Sensibly, he intends to invest in around 50% of pre-identified segments of the congested routes to remove blockages,  which slow down premier passenger trains- technically capable of running at 130 km per hour to a mere 70 and freight trains- which can run at 75 km per hour to a mere 25 km per hour.

Decongesting such sections will increase the speed of transport, improve turnaround time of rolling stock and reduce the delivery time at destination of both goods and passengers. Once realized, this by itself will result in financial rewards for IR from improved efficiency. Sadly these intended benefits are either not assessed or not shared with the public.
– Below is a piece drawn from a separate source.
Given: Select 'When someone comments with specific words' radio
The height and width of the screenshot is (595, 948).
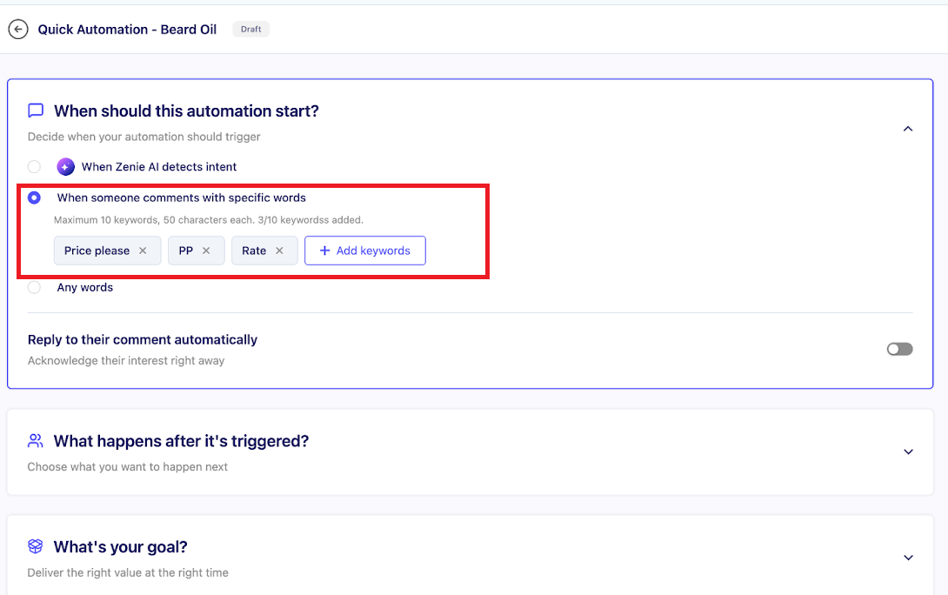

But it is sad that India still wastes both executive effort and scarce parliamentary time on issues which are squarely within the corporate ambit. There is really no reason why IR should not be a government corporate just like Oil and Natural Gas Corporation (ONGC) the oil behemoth or the National Thermal Power Corporation (NTPC), India flagship power Generation Company.

India’s stock market is booming and capital values are several times the book value of “capital employed” in the these corporations based on future expectations of their profits.
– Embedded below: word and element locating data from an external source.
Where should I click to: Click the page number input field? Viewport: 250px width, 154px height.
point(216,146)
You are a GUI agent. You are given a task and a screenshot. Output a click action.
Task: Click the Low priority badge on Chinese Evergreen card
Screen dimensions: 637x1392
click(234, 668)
Meanwhile IR, a monopoly in the rail transport segment, with annual revenues of Rs 183, 828 crores ($ 30 billion) struggles to charge cost reflective rates; needs to mind its Ps and Qs because its budget is debated in Parliament, where the 790 honourable members can each be a stumbling block to reform and rationalization and is strapped for capital to invest.

If Indian Railways were a government corporation with a Suresh Prabhu clone as its CEO, it would be the second largest Indian company by assets size, after State bank of India (SBI); the fifth largest Indian company by profits after ONGC, the Mukesh Ambani led Reliance Industries (RIL), SBI and TATA motors and the seventh largest by revenues after Indian Oil Corporation, RIL, Bharat Petroleum, Hindustan Petroleum, SBI and TATA motors.

Ofcourse if it had been a government corporation it would not have had to suffer the political interference which has crippled it since the last “business like” minister it had in the late Madhavrao Scindia of the Congress more than  two decades ago. It is time all the Scindia descendants alligned with the right side of reform again.

The best part of Suresh Prabhu’s Rail budget is that it is “timid” in its ambition. It does not promise the moon and instead bats for “incremental improvements” which aligns well with the glacial pace of reform in India. It is realistic in its assessment of political economy compulsions and yet firm on not “giving in” to the long prevalent culture of “pork” in railway budget allocations.

Small is still beautiful and the Rail budget does well to recognize it. It is the small changes which have a big bang for the buck. Problem solving and unplugging bottled up efficiency essentially involves looking for cost effective solutions. The railway budget assiduously finds them all. The only exception is the commitment to green solar energy which, despite the hype, remains a hugely expensive option for grid connected electricity generation in a poor country like India.

If PM Modi’s “invisible hand” was behind the Rail Budget, we hope to see more of the same, strengthening FM Jaitley’s resolve on February 28, whilst presenting the nation’s Budget for FY 2016, to be efficient without being excessive; effective without being cruel and carefully allocating public funds where the maximum private sector jobs can be created; the poor most benefited and the common tax-payers wallet swelled.

The Rail Budget was a good beginning. Lets hope for a  happy ending tomorrow to the budget mania.